SPREWELL FINALLY GETS HIS CHANCE TO TELL HIS SIDE OF STORY
Latrell Sprewell testified for the first time at his
grievance hearing yesterday, answering questions before
arbitrator John Feerick for "about 6 hours and 15 minutes,"
according to David Steele of the S.F. CHRONICLE. Sprewell
started at 9:00am PT, broke for lunch at 12:30pm, and then
returned at 2:30pm. In between, Feerick heard testimony
from Warriors team doctor Robert Albo. The final witness of
the day was Warriors VP Al Attles (S.F. CHRONICLE, 1/30).
In N.Y., Mike Wise reports sources who said that "in the
morning session Sprewell answered questions clearly, that he
never grew upset or became emotional and that his demeanor
ran between calm and attentive" (N.Y. TIMES, 1/30). In San
Jose, Jesse Barkin writes the case "ultimately" might be
decided on whether Feerick "believed Sprewell" during his
testimony (S.J. MERCURY NEWS, 1/30). NEWSDAY's Greg Logan
reports that "no other witnesses were in the same room when
Sprewell testified. So, the atmosphere was not as
emotionally charged as on Wednesday when [Warriors coach
P.J.] Carlesimo and Sprewell sat across a table from each
other." The hearing will continue today in OR and resume
next week in New York through Thursday (NEWSDAY, 1/30).

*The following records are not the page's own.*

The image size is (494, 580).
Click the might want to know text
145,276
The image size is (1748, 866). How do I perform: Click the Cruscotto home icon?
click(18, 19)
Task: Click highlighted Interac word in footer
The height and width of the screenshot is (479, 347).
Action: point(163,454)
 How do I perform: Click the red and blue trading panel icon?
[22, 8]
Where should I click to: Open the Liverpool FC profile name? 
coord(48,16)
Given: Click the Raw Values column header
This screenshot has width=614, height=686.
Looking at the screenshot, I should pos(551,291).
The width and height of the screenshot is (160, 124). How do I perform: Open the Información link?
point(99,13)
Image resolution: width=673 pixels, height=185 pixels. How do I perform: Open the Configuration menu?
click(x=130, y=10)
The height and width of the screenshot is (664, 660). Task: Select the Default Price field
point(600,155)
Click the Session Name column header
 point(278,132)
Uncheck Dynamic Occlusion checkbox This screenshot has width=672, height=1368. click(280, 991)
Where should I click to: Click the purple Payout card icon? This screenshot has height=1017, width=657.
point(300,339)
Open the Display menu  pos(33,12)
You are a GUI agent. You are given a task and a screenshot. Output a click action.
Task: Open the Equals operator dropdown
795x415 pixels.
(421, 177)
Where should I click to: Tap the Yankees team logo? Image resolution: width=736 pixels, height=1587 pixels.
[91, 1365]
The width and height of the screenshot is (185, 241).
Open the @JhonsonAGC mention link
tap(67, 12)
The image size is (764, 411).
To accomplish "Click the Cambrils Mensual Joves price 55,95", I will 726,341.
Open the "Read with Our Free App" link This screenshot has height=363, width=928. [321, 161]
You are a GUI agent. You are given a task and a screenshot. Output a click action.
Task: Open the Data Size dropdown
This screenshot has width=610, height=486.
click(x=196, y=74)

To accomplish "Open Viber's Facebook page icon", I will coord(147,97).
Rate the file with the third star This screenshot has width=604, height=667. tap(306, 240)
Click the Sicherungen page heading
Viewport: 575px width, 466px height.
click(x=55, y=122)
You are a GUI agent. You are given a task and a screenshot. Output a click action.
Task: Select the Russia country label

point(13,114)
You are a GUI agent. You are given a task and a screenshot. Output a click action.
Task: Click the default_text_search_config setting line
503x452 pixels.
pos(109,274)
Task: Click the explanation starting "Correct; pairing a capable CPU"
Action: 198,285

BEHIND THE SCENES: A gag order imposed by Feerick has
prevented hearing participants from speaking to the media.
But while the NBPA is arguing the league's claim that
Sprewell returned to the team's practice a second time on
December 1 in a premeditated attack on Carlesimo, sources
told Thomas Heath of the WASHINGTON POST that "at least one
player who testified" has said that "he did not see Sprewell
strike Carlesimo a second time" (WASHINGTON POST, 1/30).
BULLISH BEHAVIOR: The Bulls were in Portland last night
and Michael Jordan commented on the Sprewell case: "There's
a morality clause in each and every contract. ... Anything
detrimental to the league or to the team can terminate you.
That's not hidden in the contract." But Jordan questioned
the league's disciplinary process: "[T]hey gave three
different penalties, and it raised a lot of questions and, I
guess, created an argument for Sprewell" (NEWSDAY, 1/30).
Bulls coach Phil Jackson, on the one-year suspension: "I
think there's some reason to say that might be a little bit
long" (Terry Armour, CHICAGO TRIBUNE, 1/30).